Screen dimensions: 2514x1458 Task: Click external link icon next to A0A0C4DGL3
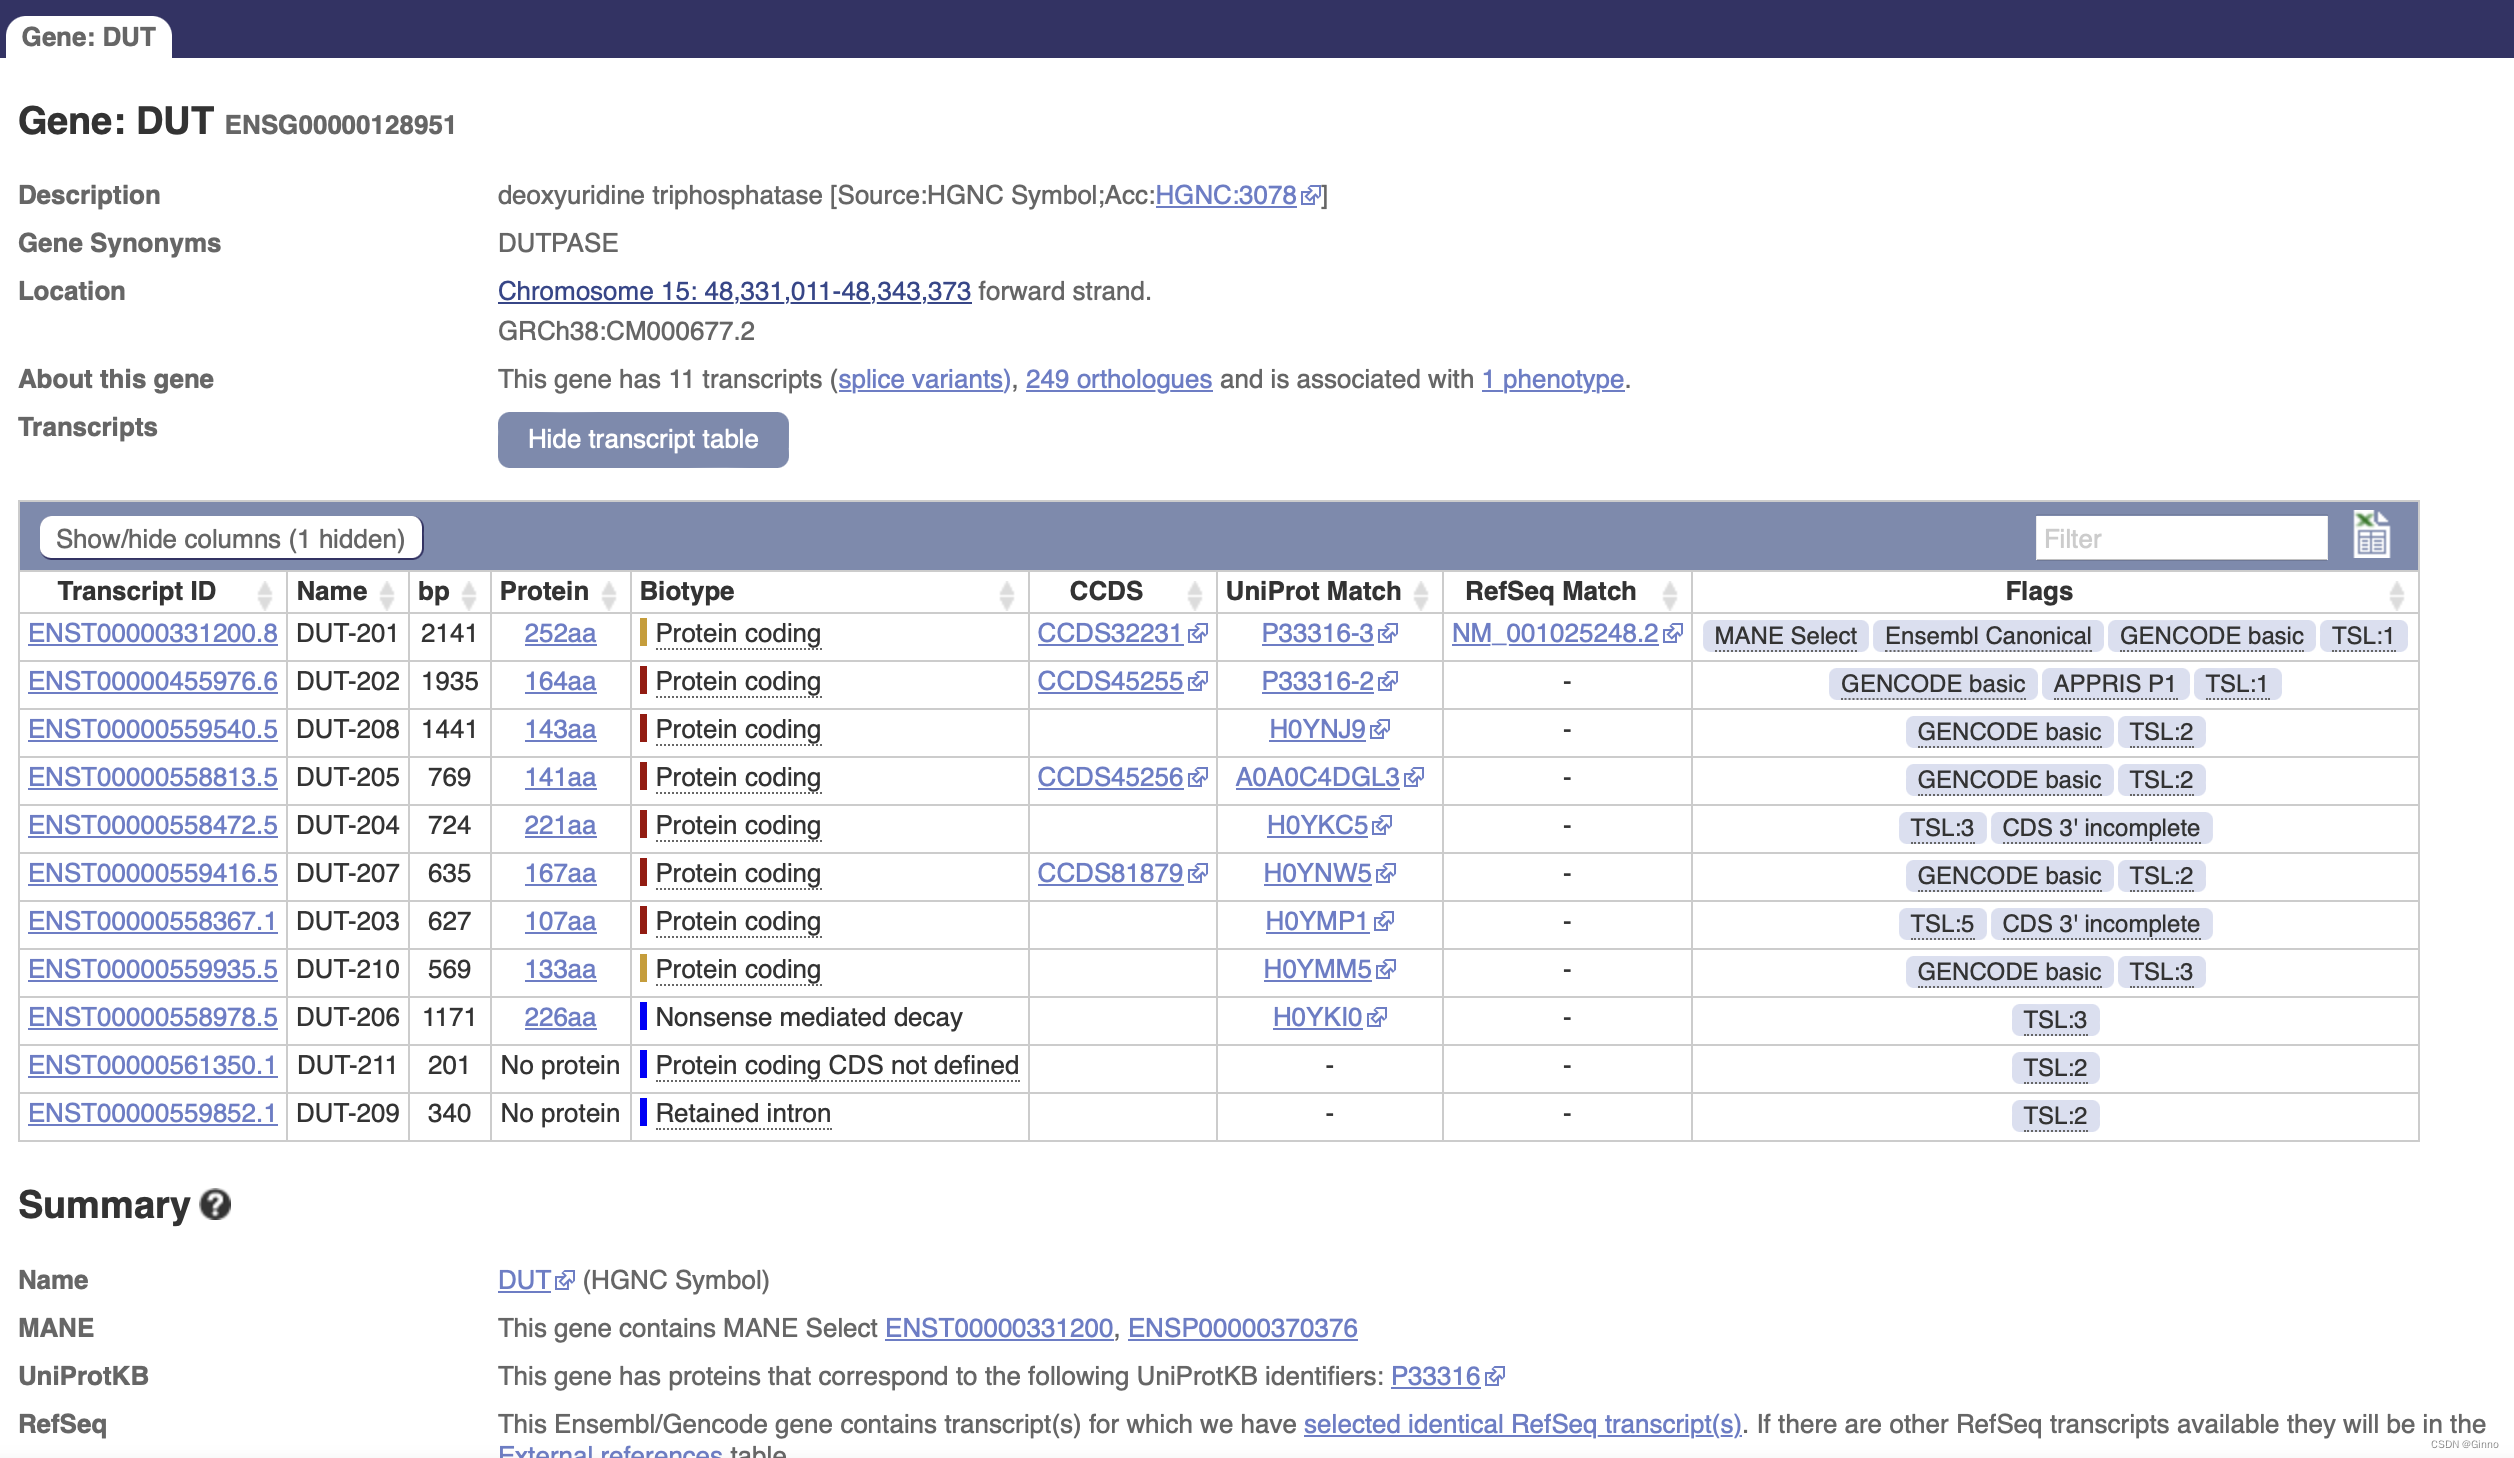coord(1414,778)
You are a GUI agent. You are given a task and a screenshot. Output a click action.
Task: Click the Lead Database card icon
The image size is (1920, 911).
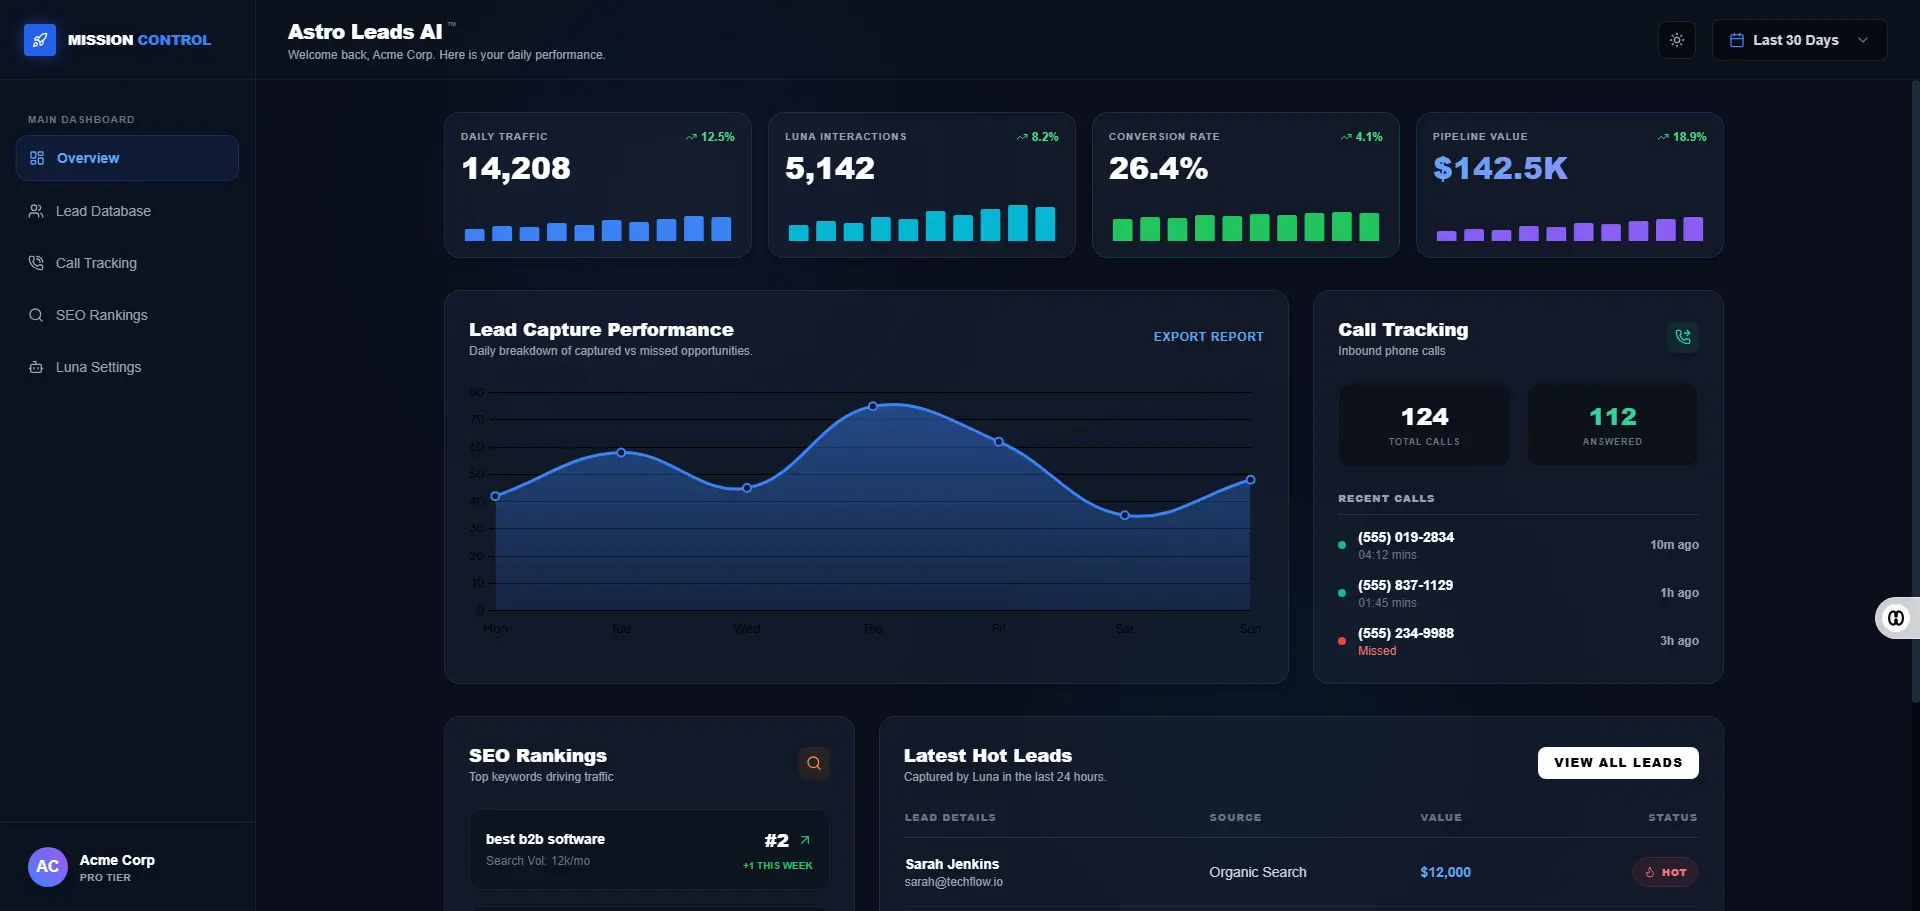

-----

### INSTRUCTIONS FOR THE TASK
Using the records above, copy exactly and only the lines from the line with "Task: Click the Lead Database card icon" through the end, both included; leave every picture out.

### EXPECTED ANSWER
Task: Click the Lead Database card icon
The image size is (1920, 911).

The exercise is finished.